In an effort to ramp up its security in and around the country, China’s police force has been given a new tool to help its personnel: facial recognition glasses.
These new eyepieces boast some pretty cutting edge optics technology, coupled with an equally impressive facial recognition algorithm that is capable of identifying a subject hiding within the crowd and giving the police officer information about the individuals in just a couple of seconds, and with near flawless accuracy.
China’s timing for deploying these glasses lines up with the upcoming Lunar New Year festival and holiday.

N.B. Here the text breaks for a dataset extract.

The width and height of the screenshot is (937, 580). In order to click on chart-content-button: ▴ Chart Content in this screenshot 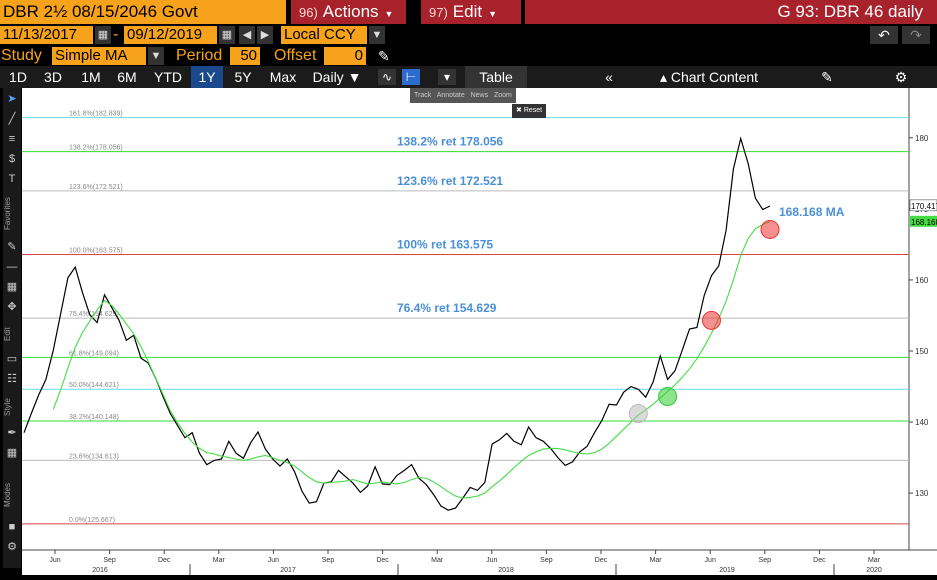, I will do `click(709, 77)`.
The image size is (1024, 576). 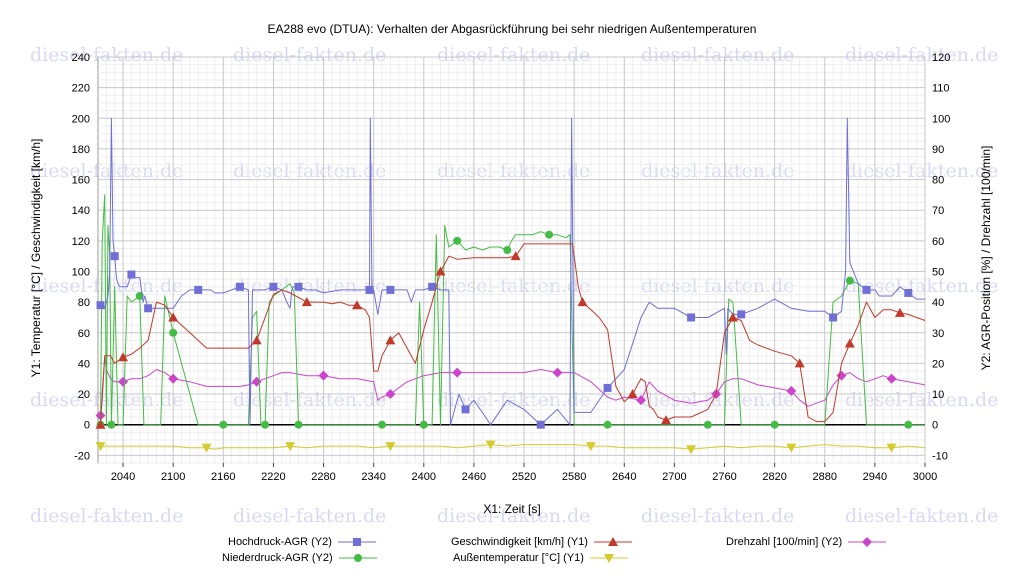 I want to click on y-right-tick-label: 60, so click(x=938, y=242).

It is a time when many people from China’s cities begin their mass migration back to their home towns in many rural parts of the country.
The glasses were actually field tested last year, and during the tests, the glasses helped facilitate the arrest of seven individuals who were wanted for major cases, and around 26 other people who were accused of traveling under a false identity, or an identity other than their own.

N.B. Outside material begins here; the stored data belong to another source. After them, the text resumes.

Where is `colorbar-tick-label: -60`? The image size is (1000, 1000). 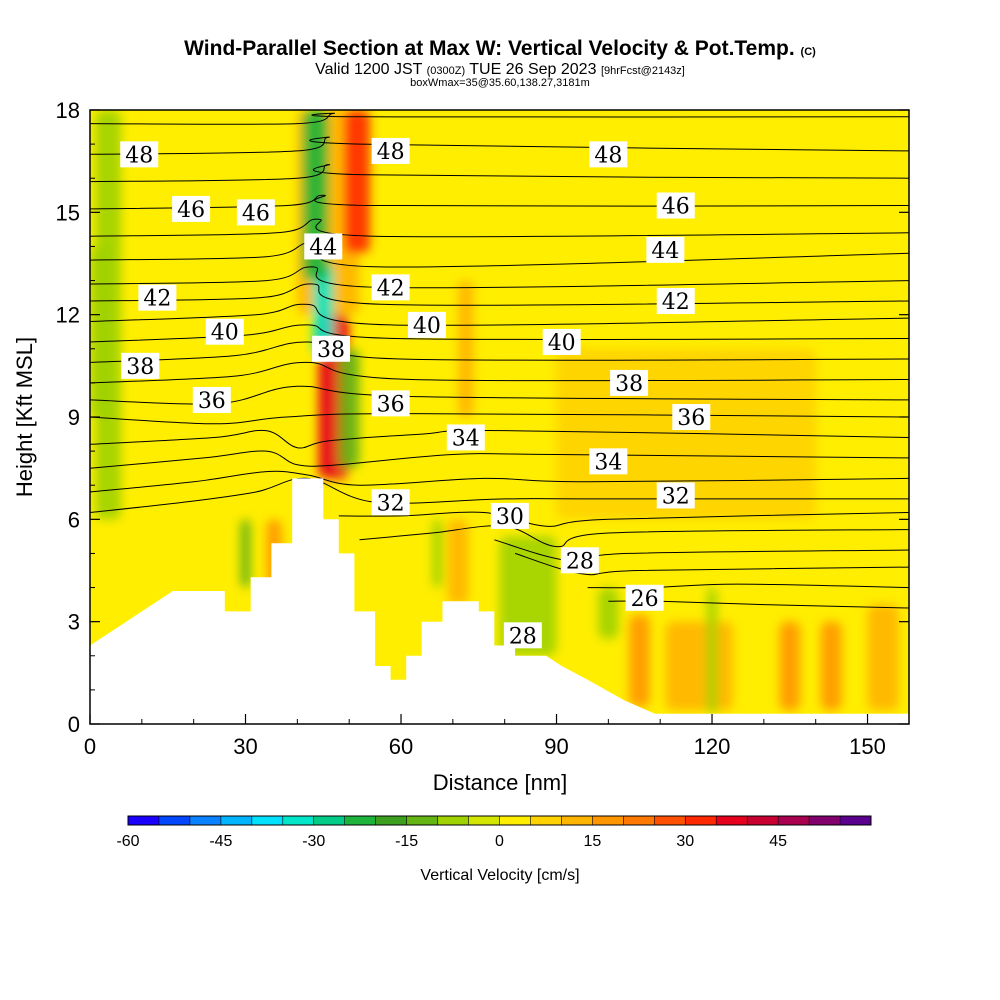 colorbar-tick-label: -60 is located at coordinates (128, 842).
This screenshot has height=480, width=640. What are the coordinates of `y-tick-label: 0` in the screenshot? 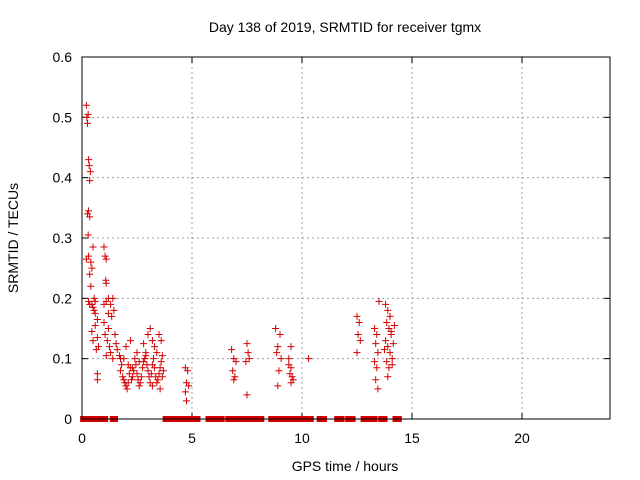 It's located at (68, 419).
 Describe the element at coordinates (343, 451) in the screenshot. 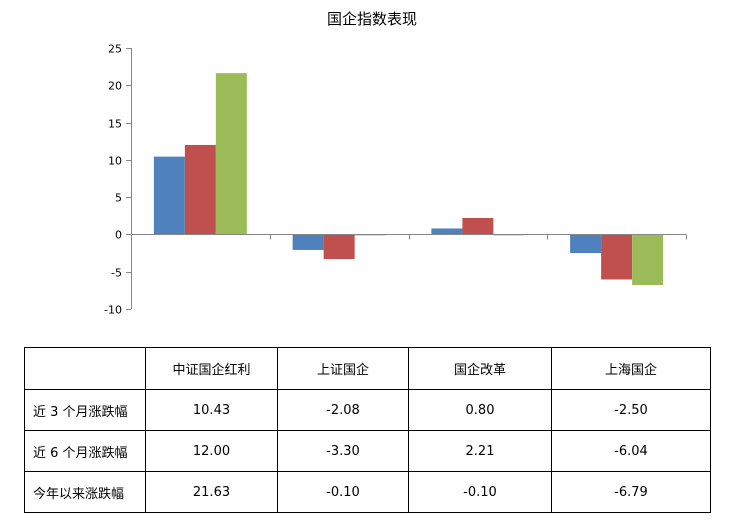

I see `table-cell: -3.30` at that location.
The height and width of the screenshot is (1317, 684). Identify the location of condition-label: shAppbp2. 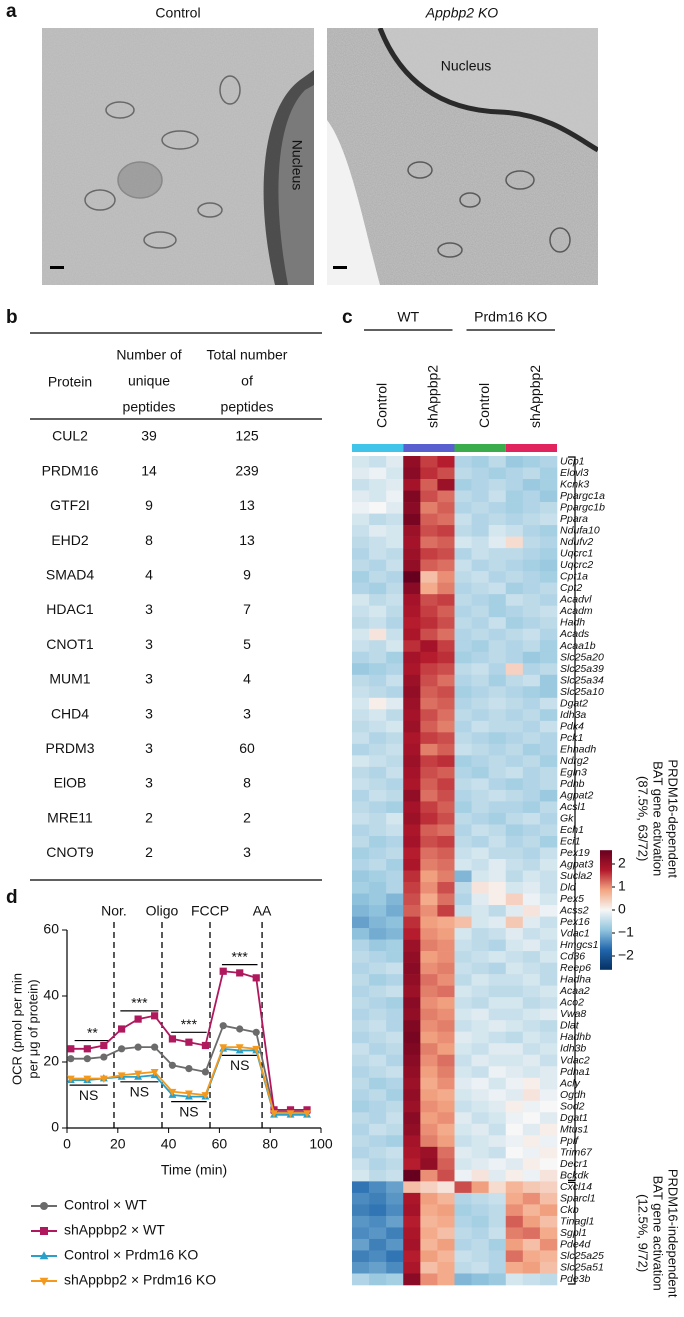
(535, 396).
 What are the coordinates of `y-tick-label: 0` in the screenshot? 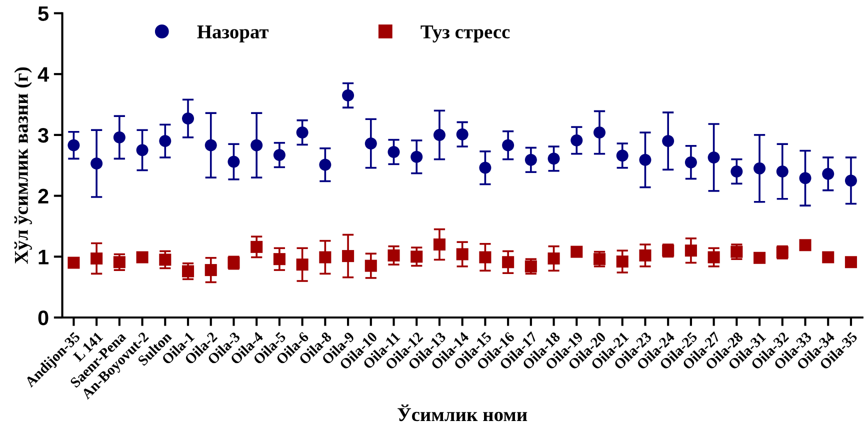 It's located at (43, 318).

These glasses were developed by the Chinese-based company LLVision Technology Co, and they reflect China’s growing and seemingly unending desire to advance its AI endeavours. With AI technology, using these glasses generally cuts the time needed by a police officer to identify a suspect to a mere 100 miliseconds, while surveying and processing individuals could effectively take just a few minutes, down from the several hours it would usually take the officers.
However, the existence of these glasses have also raised concerns with certain human rights groups, and many fear that China could also use this technology to keep tabs on its dissidents and activists.
“The potential to give individual police officers facial-recognition technology in sunglasses could eventually make China’s surveillance state all the more ubiquitous,” commented William Nee from Amnesty International.
Love it or leave it, though, there’s no denying that these glasses are the closest thing that we can describe as a fully functioning pair of smartglasses at this very moment.